Classical music needs new Top 40

Ever wondered why there's no Top 40 list of new classical music?

OK, I hadn't either - until recently. Oh, sure, there's a classical music Top 50, or maybe even a Top 70 or Top 100. But nearly all these pieces were written before the turn of the 20th century. So we have "classic" classical music, hits that just keep on comin' century after century.

But where's the "buzz" about new works? Nowhere, at least among the general public.

It's not that new ideas aren't out there. Orchestras around the United States will debut well over 100 new works in the coming season, according to a list in the current issue of Symphony magazine.

The turn of the millennium, in particular, is generating new compositions. Walt Disney chairman Michael Eisner has commissioned two huge new "Millennium Symphonies" that will be premired together by the New York Philharmonic Oct. 8. The compositions call for full orchestra and adult and boys' choirs (no Mickey Mouse compositions these).

The traditional approach to playing "modern" orchestral music (and even early-20th-century composers like Arnold Schoenberg, who died in 1951, fit in this category) is to "sandwich" it between, say a Mozart piano concerto and a Beethoven symphony. That manages to make much of the audience feel trapped: Unlike at an art museum, where they can stroll away from an offending work, concertgoers find no exit from what they assume will be an unpleasant assault on their ears.

This isn't how to win fans for new orchestral music, argues Michael Steinberg in the article "Open Ears, Open Minds" in the

current issue of Symphony.

The goal should be an audience filled with excitement and anticipation, not dread.

"First, we want the audience to be on the edge of their seats, listening - I mean really listening, not just being there, not even just being there and being awake - listening ... as if they knew it was the last time they would be allowed to hear it," writes Mr. Steinberg, a former music critic and currently the program annotator for the San Francisco Symphony and the New York Philharmonic.

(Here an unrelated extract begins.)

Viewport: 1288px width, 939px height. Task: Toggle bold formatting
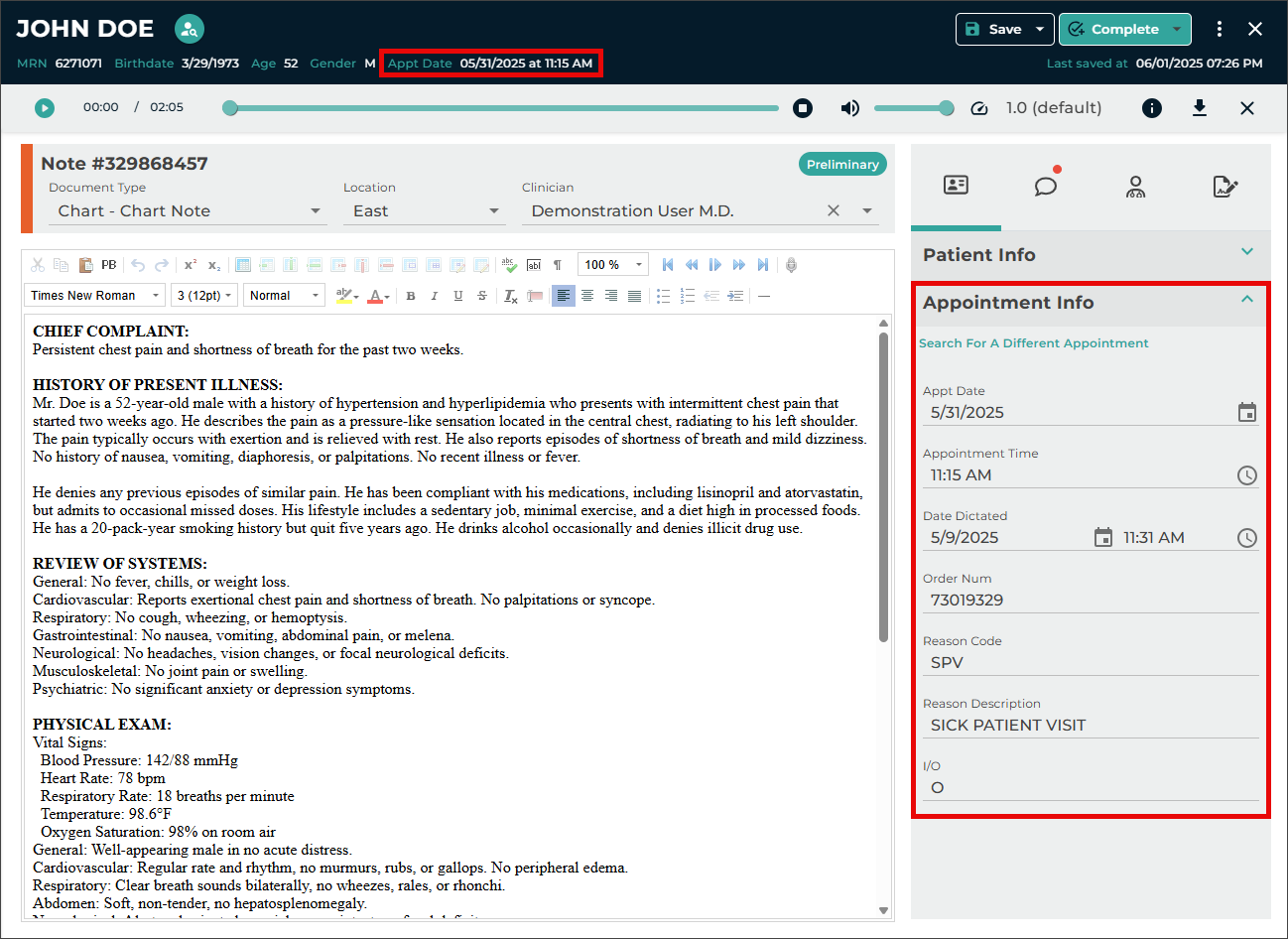pos(411,296)
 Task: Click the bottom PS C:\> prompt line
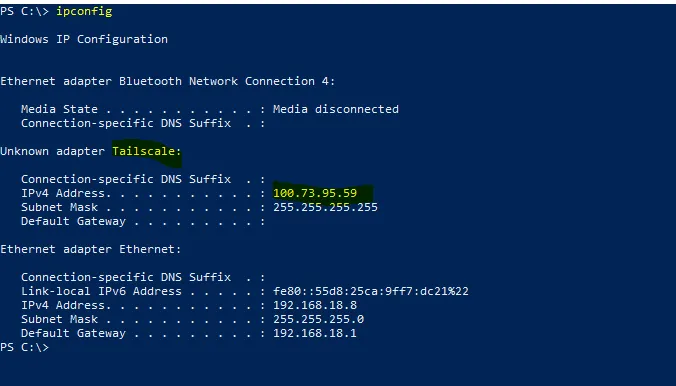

How to do it? His suggestions include:

*Program new works next to familiar pieces that compare and contrast in intriguing ways.

*Send out a CD sampler ahead of time to season-ticketholders to familiarize them with the new works. Even a few well-prepared concertgoers can lend a tone of audience anticipation to the performance.

*Make sure conductor and orchestra have time to thoroughly learn the piece themselves, so they can give a first-rate performance. (He quotes Schoenberg as saying, "My music isn't modern, it's just badly performed.")

*Provide interesting program notes that make audiences eager to hear the music.

*Conduct pre-concert talks about the new music. Ban the use of phrases like "diminished seventh" and "hexachord." But encourage a sudden bolt over to the piano to illustrate a point.

The orchestra, Steinberg says, wants to say to its audience, "Trust me, [this new music is] not a fraud or a scam, it's good, it's real, it's worthwhile." It must begin earning that trust by keeping its end of the bargain.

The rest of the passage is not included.